Text block:

▶

In this post, I want to share with you a major change that we’ve put into place as part of our 10th year, and fitting for the new decade ahead.

Planned in October 2019, announced to the team in January 2020, and already in action from the time you read this.

What is the big news?!

As of today, Monday 2nd March 2020, we (Zest) are a fully remote business.

“WTF” I hear you say…

So let me explain the reasons behind this. There are a few, so bear with me.

Growth is about making new mistakes, not repeating old ones

Over the past 4 years, I have passively monitored recruitment issues with a close eye. I have made the same mistake twice over, and I won’t make it a third time. This was the main catalyst for change.

Oxfordshire as a county has a population of approx. 687,524 over 1,006 square miles, equating to just 683 people per square mile. Even zooming in on just the city of Oxford, we fall well short with 3,361 people per square mile, compared to 14,662 (London), 10,776 (Bristol), and 9,074 (Brighton) – all digital and creative hubs.

For too long now, I have battled with recruitment. And all too often I have rewarded those who really didn’t deserve it, in favour of not having to bear the gruelling 6-9 month battle to replace said person.

I have therefore decided to look further afield to find the very best talent that matches the standards that we expect of ourselves – to remove the kennel and the leash that goes with it.

And they’re high standards.

Some of you will recall that last July we were a proud finalist for ‘SEO Campaign of the Year’ at the national UKDGA awards for delivering a staggering 772% ROI in six-months for our client, Hanson (UK).

There’s a purpose to this humble brag.

We delivered that work with a hybrid-remote team, operating from both Oxford and London.

◀

Stored records:
▶

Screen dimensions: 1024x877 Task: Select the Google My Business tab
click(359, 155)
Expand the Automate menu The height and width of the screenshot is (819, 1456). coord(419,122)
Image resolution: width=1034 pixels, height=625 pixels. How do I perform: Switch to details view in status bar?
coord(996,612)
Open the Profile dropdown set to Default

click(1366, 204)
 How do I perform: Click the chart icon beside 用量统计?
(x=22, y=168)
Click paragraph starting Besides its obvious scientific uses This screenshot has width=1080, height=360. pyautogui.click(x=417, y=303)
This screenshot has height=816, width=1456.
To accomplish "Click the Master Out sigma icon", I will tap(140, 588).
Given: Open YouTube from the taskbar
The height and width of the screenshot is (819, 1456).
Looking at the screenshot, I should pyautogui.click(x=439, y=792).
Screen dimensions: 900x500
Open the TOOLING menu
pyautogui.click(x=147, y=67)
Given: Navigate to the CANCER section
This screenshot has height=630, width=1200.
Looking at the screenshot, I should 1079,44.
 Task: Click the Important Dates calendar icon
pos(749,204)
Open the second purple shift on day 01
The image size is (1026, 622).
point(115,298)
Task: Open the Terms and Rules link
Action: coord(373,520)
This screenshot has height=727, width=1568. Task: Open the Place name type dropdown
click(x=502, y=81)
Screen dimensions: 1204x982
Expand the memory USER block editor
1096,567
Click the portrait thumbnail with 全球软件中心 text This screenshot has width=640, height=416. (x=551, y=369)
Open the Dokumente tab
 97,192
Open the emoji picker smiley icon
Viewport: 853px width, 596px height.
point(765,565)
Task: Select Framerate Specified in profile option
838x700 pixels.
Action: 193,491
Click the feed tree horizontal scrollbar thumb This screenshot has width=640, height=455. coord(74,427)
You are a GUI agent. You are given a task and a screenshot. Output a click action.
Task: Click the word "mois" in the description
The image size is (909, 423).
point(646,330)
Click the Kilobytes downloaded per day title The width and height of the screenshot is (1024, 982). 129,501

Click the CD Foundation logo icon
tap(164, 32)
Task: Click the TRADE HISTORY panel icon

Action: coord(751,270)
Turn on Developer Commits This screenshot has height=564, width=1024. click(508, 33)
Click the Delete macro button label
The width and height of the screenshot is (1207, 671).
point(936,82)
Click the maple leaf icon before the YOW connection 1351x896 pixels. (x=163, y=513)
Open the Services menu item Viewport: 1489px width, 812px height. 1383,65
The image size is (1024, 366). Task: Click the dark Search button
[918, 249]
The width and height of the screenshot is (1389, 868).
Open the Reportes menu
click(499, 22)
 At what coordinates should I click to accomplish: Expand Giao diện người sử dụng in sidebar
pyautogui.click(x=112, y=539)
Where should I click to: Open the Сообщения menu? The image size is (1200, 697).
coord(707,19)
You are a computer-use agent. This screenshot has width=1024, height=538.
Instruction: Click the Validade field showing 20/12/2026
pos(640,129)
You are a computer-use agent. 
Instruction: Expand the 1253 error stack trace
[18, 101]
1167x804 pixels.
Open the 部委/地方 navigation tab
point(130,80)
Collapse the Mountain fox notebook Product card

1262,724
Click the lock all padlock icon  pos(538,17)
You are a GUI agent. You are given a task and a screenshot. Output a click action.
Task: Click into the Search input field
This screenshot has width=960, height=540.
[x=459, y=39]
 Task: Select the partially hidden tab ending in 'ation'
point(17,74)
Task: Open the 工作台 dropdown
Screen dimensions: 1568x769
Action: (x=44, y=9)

◀

Objective A: Reproduce the Zest remote-working post from "In this post, I" up to and including "bear with me.", replacing "business" with "company".
Objective B: According to the Zest remote-working post, how many people per square mile does the city of Oxford have?
The records are separate material and are unrelated to the text.

Full output A:
In this post, I want to share with you a major change that we’ve put into place as part of our 10th year, and fitting for the new decade ahead.

Planned in October 2019, announced to the team in January 2020, and already in action from the time you read this.

What is the big news?!

As of today, Monday 2nd March 2020, we (Zest) are a fully remote company.

“WTF” I hear you say…

So let me explain the reasons behind this. There are a few, so bear with me.

Full output B: 3,361 people per square mile.